Well, when you see Vista alone, it is a decent OS with vast improvements over its predecessors.
But, when i see this video over there at google video about OS X and than compare it to my experience with Vista, Vista lacks a lot of things.
In OS X, everything runs smooth, there are animations that look cool but don't prevent you from doing useful things. In Vista, you can count animations and transitions with the fingers of one hand. That's so boring!
Vista did include rudiments of stylish animations and such things back in early longhorn 4xxx series alpha builds before they decided to go on with win server 2003 sp1 bits. In the 4xxx series builds Avalon was the key technology for presenting the whole UI of Longhorn, but Avalon still was in development and it's not a good idea to build the UI of a OS on a technology that itself is still in development. This and other things were the reason for Microsoft to make a restart in the development of the OS we now know as Vista.
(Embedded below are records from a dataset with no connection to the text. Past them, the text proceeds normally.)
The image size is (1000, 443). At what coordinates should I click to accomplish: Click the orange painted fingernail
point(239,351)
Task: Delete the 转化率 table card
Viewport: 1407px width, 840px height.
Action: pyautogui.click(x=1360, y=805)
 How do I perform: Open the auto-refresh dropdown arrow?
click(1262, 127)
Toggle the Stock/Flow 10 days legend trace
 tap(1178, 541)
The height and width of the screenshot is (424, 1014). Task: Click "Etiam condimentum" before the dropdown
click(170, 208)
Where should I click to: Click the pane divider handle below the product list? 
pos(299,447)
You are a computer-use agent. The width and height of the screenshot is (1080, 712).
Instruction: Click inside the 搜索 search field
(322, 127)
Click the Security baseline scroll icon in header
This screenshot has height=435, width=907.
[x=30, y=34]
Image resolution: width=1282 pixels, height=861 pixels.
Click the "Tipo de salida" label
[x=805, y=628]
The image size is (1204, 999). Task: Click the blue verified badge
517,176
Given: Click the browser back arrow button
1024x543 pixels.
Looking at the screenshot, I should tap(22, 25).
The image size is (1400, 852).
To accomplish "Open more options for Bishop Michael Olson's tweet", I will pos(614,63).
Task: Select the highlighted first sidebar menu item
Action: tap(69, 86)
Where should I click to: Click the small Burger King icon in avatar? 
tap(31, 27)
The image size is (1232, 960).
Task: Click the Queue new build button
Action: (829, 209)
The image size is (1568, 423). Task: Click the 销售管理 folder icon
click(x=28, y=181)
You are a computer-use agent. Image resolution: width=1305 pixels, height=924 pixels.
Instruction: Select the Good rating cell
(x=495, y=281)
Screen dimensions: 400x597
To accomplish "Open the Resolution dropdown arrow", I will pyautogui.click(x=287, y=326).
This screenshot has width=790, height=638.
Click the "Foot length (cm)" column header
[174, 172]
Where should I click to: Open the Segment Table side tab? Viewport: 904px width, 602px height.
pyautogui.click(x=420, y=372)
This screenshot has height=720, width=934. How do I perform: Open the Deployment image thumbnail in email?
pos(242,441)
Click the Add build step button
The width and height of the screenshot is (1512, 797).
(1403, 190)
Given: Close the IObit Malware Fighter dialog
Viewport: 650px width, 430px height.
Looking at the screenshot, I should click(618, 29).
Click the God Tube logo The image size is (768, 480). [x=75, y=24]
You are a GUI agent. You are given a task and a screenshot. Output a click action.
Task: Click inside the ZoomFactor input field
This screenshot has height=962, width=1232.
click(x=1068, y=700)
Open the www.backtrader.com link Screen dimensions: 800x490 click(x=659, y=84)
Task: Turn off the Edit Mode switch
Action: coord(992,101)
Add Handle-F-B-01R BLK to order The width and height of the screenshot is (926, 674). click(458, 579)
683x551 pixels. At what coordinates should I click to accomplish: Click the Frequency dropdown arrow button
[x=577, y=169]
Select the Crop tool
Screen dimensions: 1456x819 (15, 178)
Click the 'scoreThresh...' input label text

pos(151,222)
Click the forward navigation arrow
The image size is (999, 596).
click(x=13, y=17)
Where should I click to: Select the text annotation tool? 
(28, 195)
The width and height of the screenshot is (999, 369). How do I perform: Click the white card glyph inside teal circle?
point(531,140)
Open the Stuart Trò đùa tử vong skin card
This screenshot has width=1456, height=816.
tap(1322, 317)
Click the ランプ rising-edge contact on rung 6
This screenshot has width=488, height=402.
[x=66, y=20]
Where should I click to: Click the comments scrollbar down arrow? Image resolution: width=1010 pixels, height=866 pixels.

Now, the whole UI in Vista is based on Win32/GDI technologies, mixed with stuff that's new in the 2007 Office System (Net UI). The only thing that's based on Avalon or Windows Presentation Foundation, as it is called now, is the Desktop Window Manager (DWM) which is responsible for the only few animations we see in Vista, namely the minimize and maximize animations, flip 3d and such things.
Windows Presentation Foundation is still in Vista but only used for the DWM, as stated before, and as a plattform for software that still has to come on market when Vista is done, but no WPF in Vista's applications itself, so no cool transitions in the application windows itself, so no OS X like style.
I hope that MSFT is able to deliver a comparable UI experience in terms of animations and transitions in Vista R2 or at least in Codename "Vienna", Vista itself won't be on par with OS X in these departments. That's a pity!